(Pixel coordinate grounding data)
+-------+
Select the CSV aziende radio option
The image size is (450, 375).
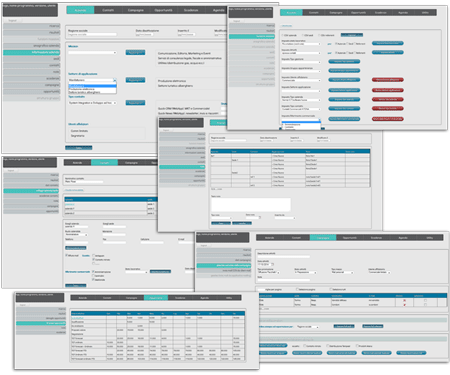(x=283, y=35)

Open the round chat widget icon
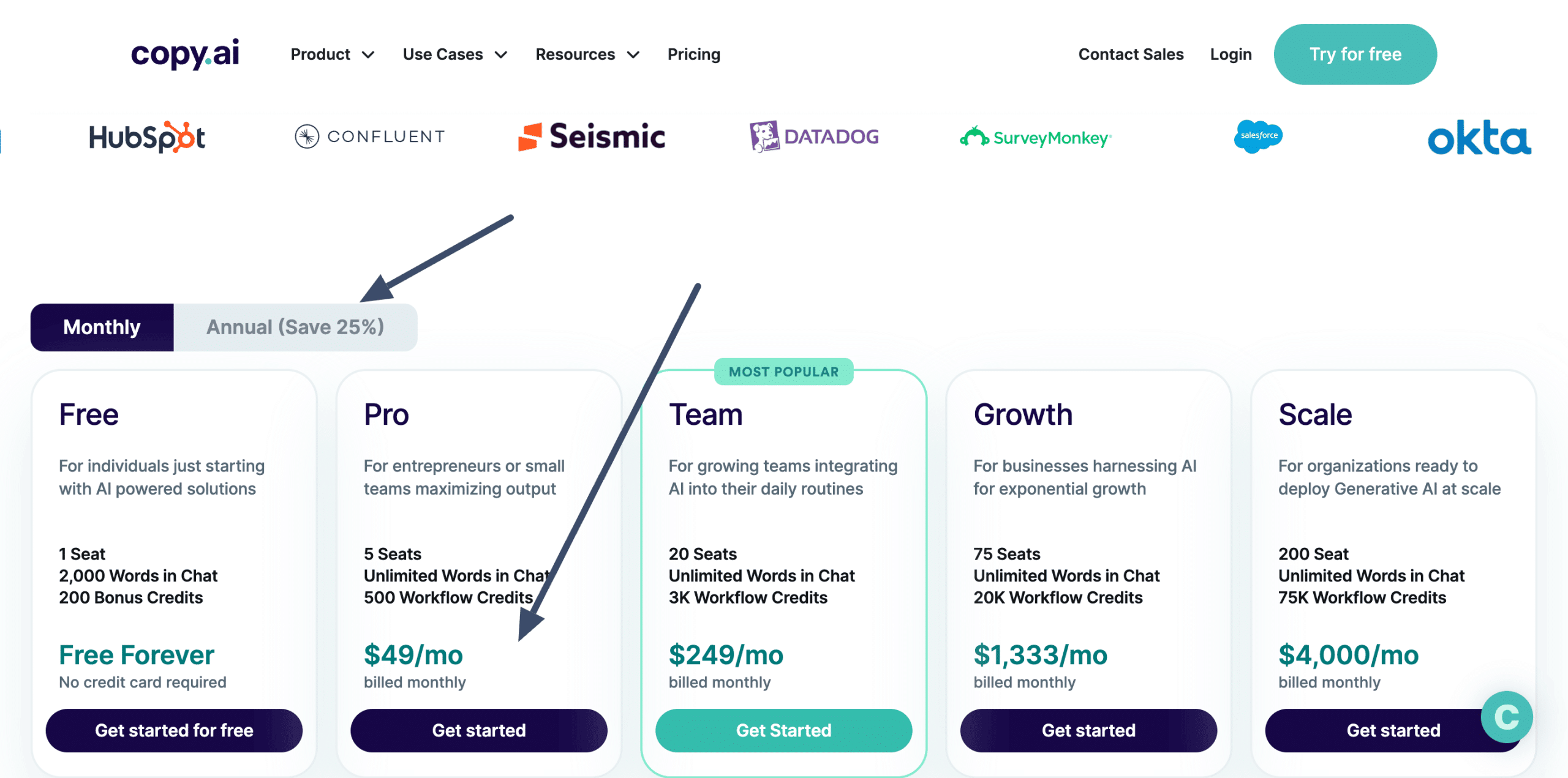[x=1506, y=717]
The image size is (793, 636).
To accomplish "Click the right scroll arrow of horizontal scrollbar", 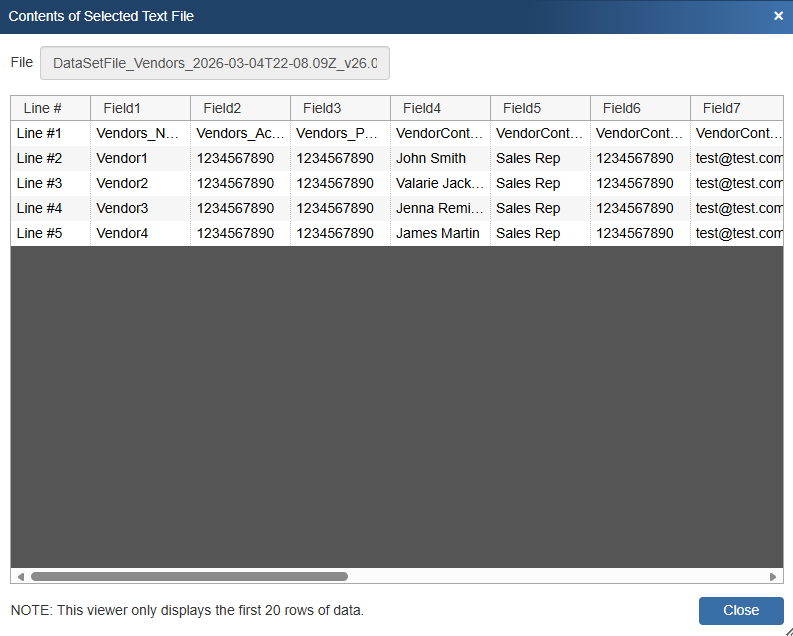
+-------+
Each record must be set down again without alteration, and no picture may be carried over.

Select the CSV aziende radio option
The image size is (450, 375).
(x=283, y=35)

Open the round chat widget icon
[x=1506, y=717]
The image size is (793, 636).
To accomplish "Click the right scroll arrow of horizontal scrollbar", 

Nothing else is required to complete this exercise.